Let's generate the true underlying weights vector and two feature matrices: one with linearly indepent and one with correlated features (for the ease of illustration, we use two features only). 

In [1]:
import numpy as np

random_seed = 11

n_features = 4
n_objects = 5

np.random.seed(random_seed)

# The true weights vector
b_true = np.random.normal(size=(n_features, ))

# Feature matrix with linearly independent features
X = np.random.uniform(-7, 7, size=(n_objects, n_features))
# Put the features into different scales (1, 10, 100, ...)
X *= np.logspace(0, n_features-1, num=n_features)[np.newaxis, :]

# The true target vector
Y = X.dot(b_true) + np.random.normal(0, 1, size=(n_objects, ))

# The analytical solution
b_hat = np.linalg.inv(X.T.dot(X)).dot(X.T).dot(Y)

# Comparing the solution with the true vector
print(f"b_true: {b_true}\nb_hat: {b_hat}")


b_true: [ 1.74945474 -0.286073   -0.48456513 -2.65331856]
b_hat: [ 1.73560828 -0.30343492 -0.47723072 -2.65414939]


In [2]:
# Feature matrix with colinear features obtained by copying the n-1_th feature into the n_th feature and adding a small noise
noise = 1e-3
X[:, -1] = X[:, -2] + np.random.uniform(-noise, noise, size=X[:, -2].shape)

# The true target vector
Y = X.dot(b_true) + np.random.normal(0, 1, size=(n_objects, ))

# The analytical solution
b_hat = np.linalg.inv(X.T.dot(X)).dot(X.T).dot(Y)

# Comparing the solution with the true vector
print(f"b_true: {b_true}\nb_hat: {b_hat}")


b_true: [ 1.74945474 -0.286073   -0.48456513 -2.65331856]
b_hat: [-9.31605543e+00 -4.37812353e-01 -2.69236116e+03  2.68922311e+03]


We see that in the case of colinear features, the solution produced is highly unstable. To fix this, we want to tweak the origianl $X^TX$ matrix to make invertible, and one of the of the ways to judge tha invertebility of the matrix is by looking at its eigenvalues: a singular matrix must have at least one zero eigenvalue. The crucial property we will prove and use is that positive semi-definite matrices, which $X^TX$ is, have non-negative eigenvalues.

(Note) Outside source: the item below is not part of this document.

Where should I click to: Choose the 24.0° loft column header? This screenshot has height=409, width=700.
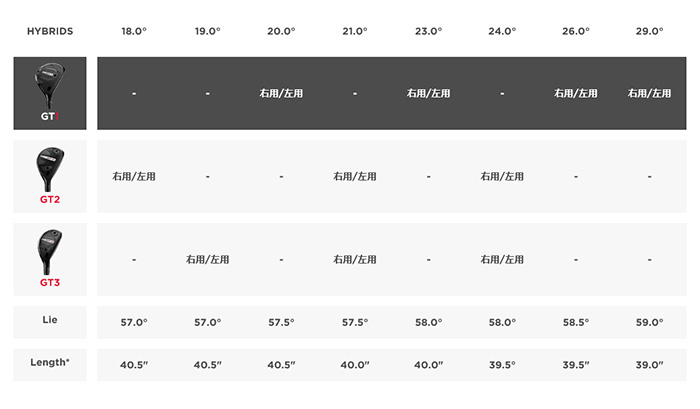pos(502,31)
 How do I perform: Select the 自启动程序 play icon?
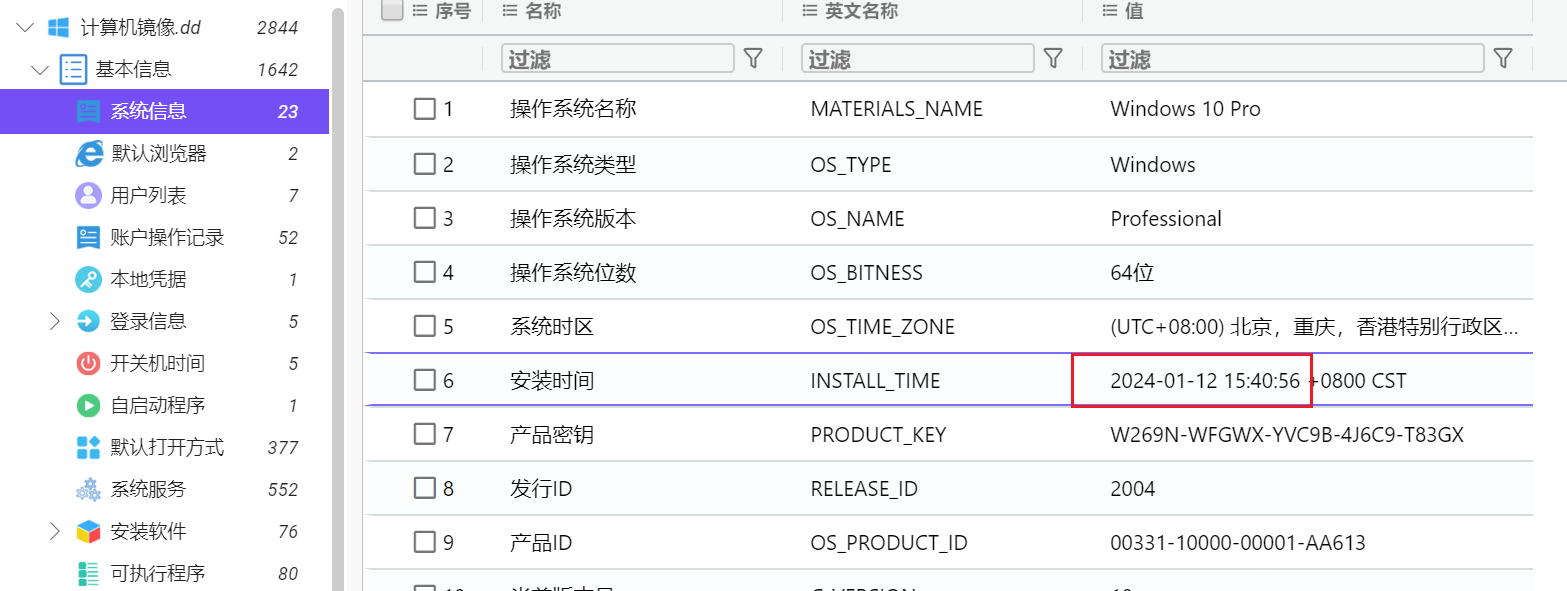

Let $A$ be a positive semidefinite matrix. By definition, for any non-zero vector $x \in \mathbb{R}^n$, we have:
$$
x^T A x \geq 0.
$$

Let $\lambda$ be an eigenvalue of $A$ and $v$ be the corresponding eigenvector. Then:
$$
A v = \lambda v
$$

Multiply both sides by $v^T$:
$$
v^T A v = v^T (\lambda v) = \lambda v^T v.
$$

Since $v$ is an eigenvector, $v \neq 0$, and thus $v^T v > 0$. Therefore:
$$
v^T A v = \lambda v^T v.
$$

Because $A$ is positive semidefinite, $v^T A v \geq 0$. Substituting, we get:
$$
\lambda v^T v \geq 0.
$$

Since $v^T v > 0$, $\lambda$ must also be non-negative, thereby proving the desired property.

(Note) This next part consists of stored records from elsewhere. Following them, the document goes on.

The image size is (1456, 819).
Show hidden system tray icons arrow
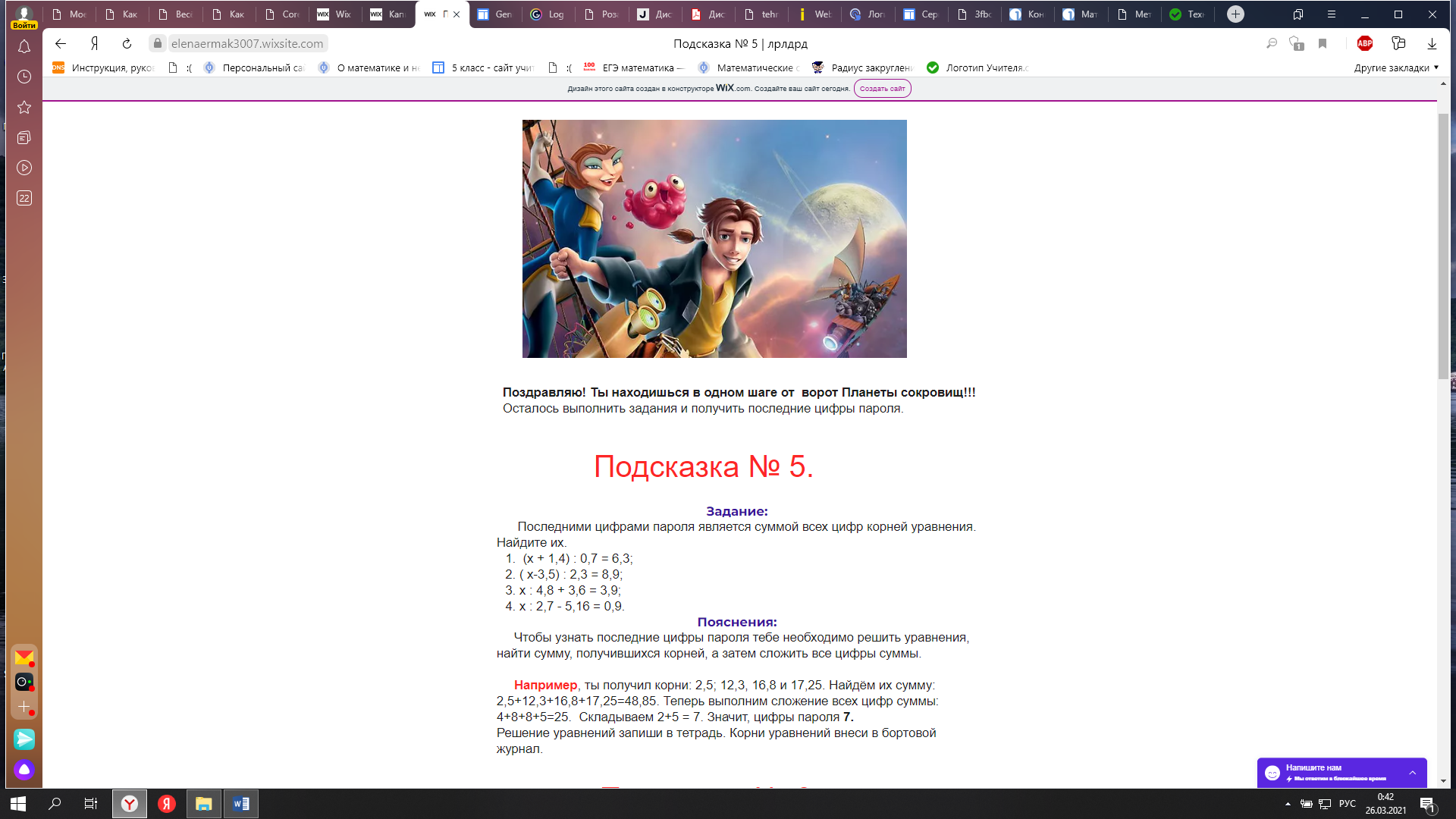click(x=1288, y=804)
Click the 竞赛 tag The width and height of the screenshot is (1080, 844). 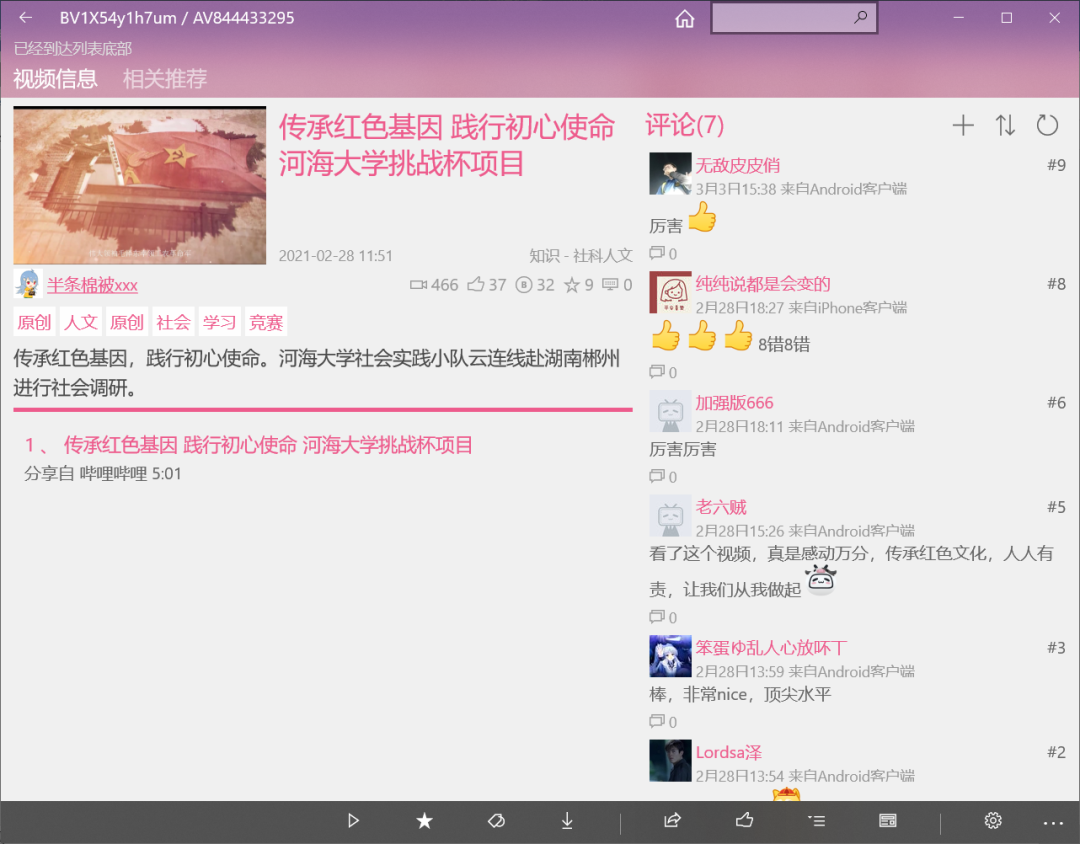(x=266, y=322)
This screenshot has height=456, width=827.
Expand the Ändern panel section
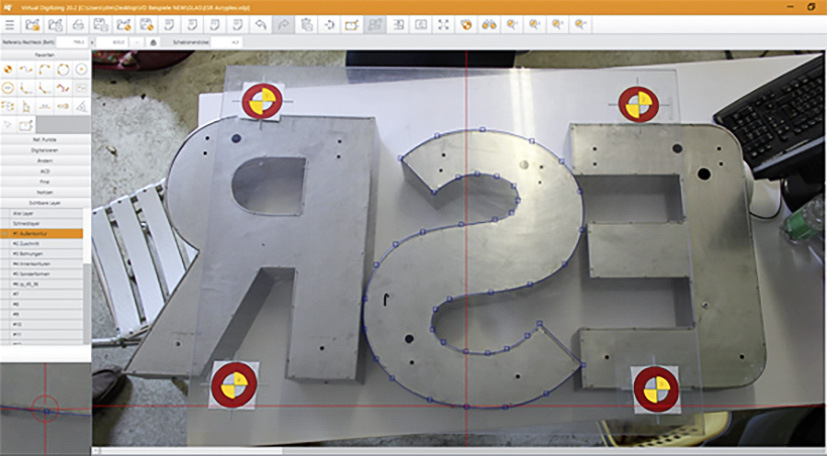coord(45,160)
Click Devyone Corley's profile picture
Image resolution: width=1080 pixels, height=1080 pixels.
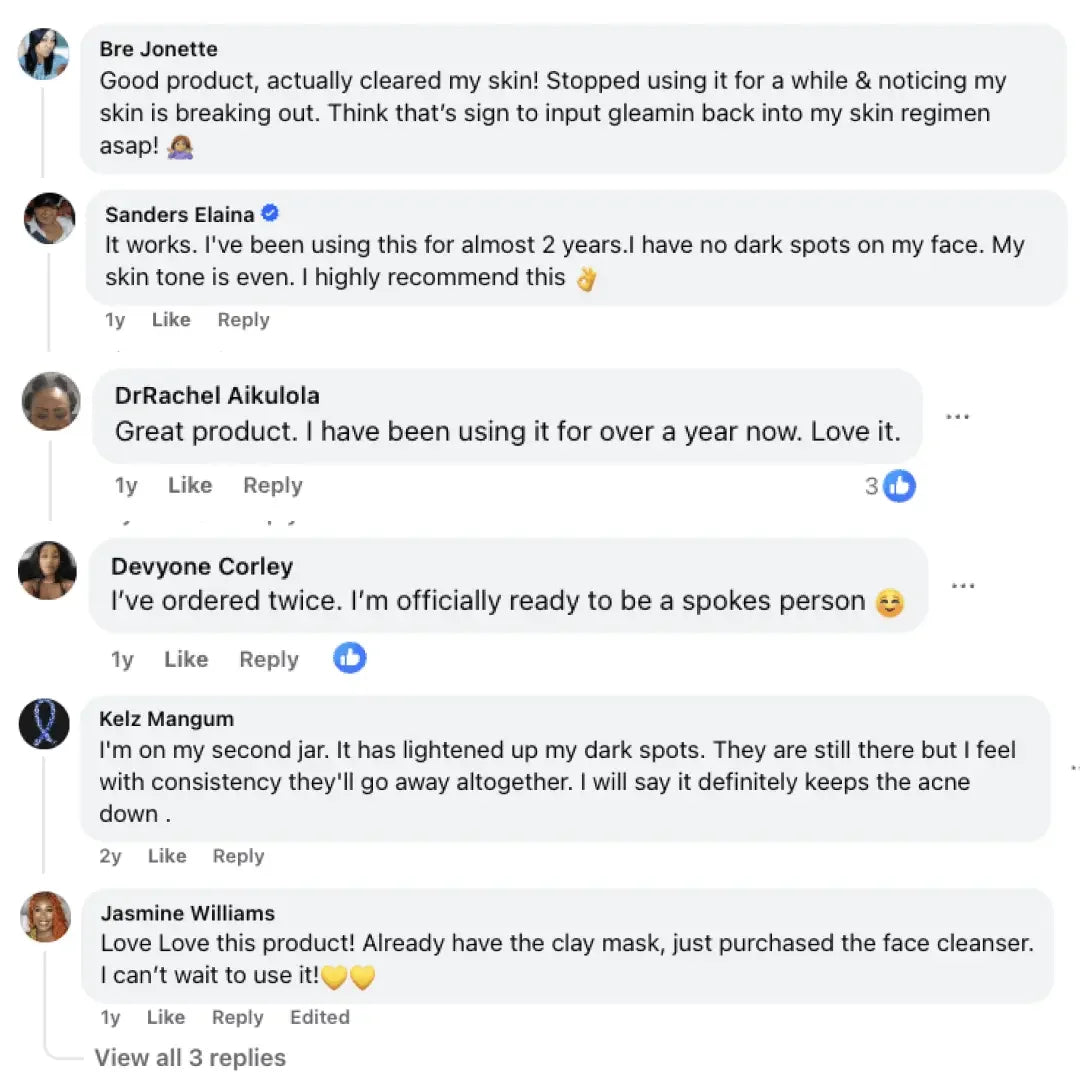tap(47, 570)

$X^TX$ is a symmetric matrix, which according the Spectral Theorem can be decomposed into $Q\Lambda Q^T$, where $\Lambda$ is a diagonal matrix of its eigenvalues, which we proved to be all non-negative, and $Q^T = Q^{-1}$. As we said, to make X^TX invertible, we must make all its eigenvalues non-zero, and since they are all non-negative, we should only take care of zero eigenvalues. 

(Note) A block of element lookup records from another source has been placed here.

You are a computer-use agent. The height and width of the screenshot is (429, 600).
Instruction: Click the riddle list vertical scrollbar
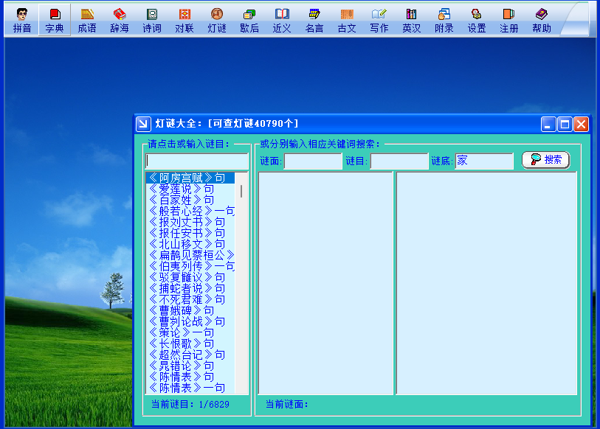pyautogui.click(x=242, y=280)
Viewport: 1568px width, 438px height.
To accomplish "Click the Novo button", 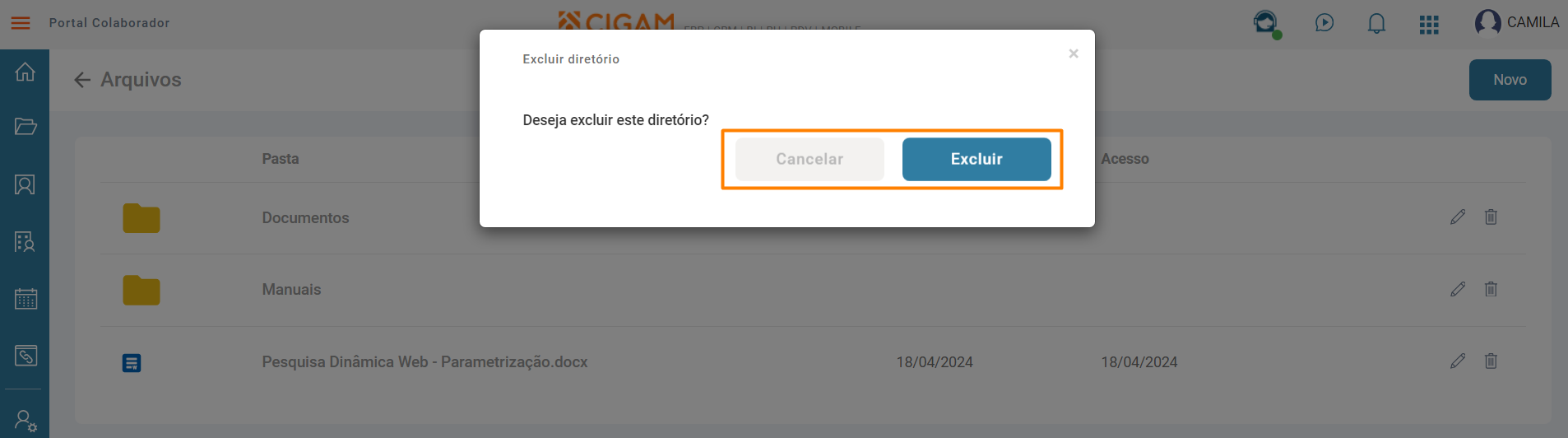I will point(1510,80).
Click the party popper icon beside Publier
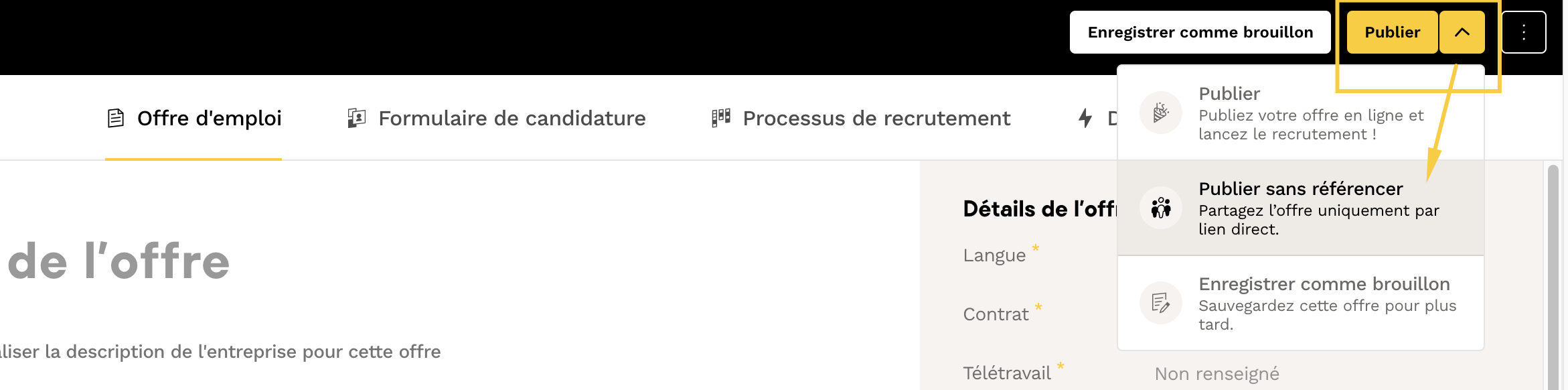This screenshot has height=390, width=1568. (x=1161, y=113)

Take a diagonal matrix $\tilde{\lambda}I$, where $\tilde{\lambda}$ an arbitrary positive number $\tilde{\lambda}$, which can be rewritten as $\tilde{\lambda}I = \tilde{\lambda}QQ^{-1} = {\lambda}QQ^T $, where $Q$ is the same as above. Now, adding it to the matrix of interest:

$$
X^TX + \tilde{\lambda}I = Q\Lambda Q^T + \tilde{\lambda}QQ^T = Q (\Lambda + \tilde{\lambda}I) Q^T
$$

Since $\tilde{\lambda}$ is positive and the diagonal values of $\Lambda$ are all non negative, $\Lambda + \tilde{\lambda}I$ must be a diagonal matrix of all positive values, thus the matrix $X^TX + \tilde{\lambda}I$ is invertible.

It turns out that the new matrix is an analytical solution for the L2 regularization problem:

$$
\hat{\beta} = \arg\min_{\hat{\beta}} (\|Y - X \hat{\beta} \|_2^2 + \lambda^2 \| \hat{\beta} \|_2^2)
$$

which can be derived in a way analogous to that in the *Analytical solution* section.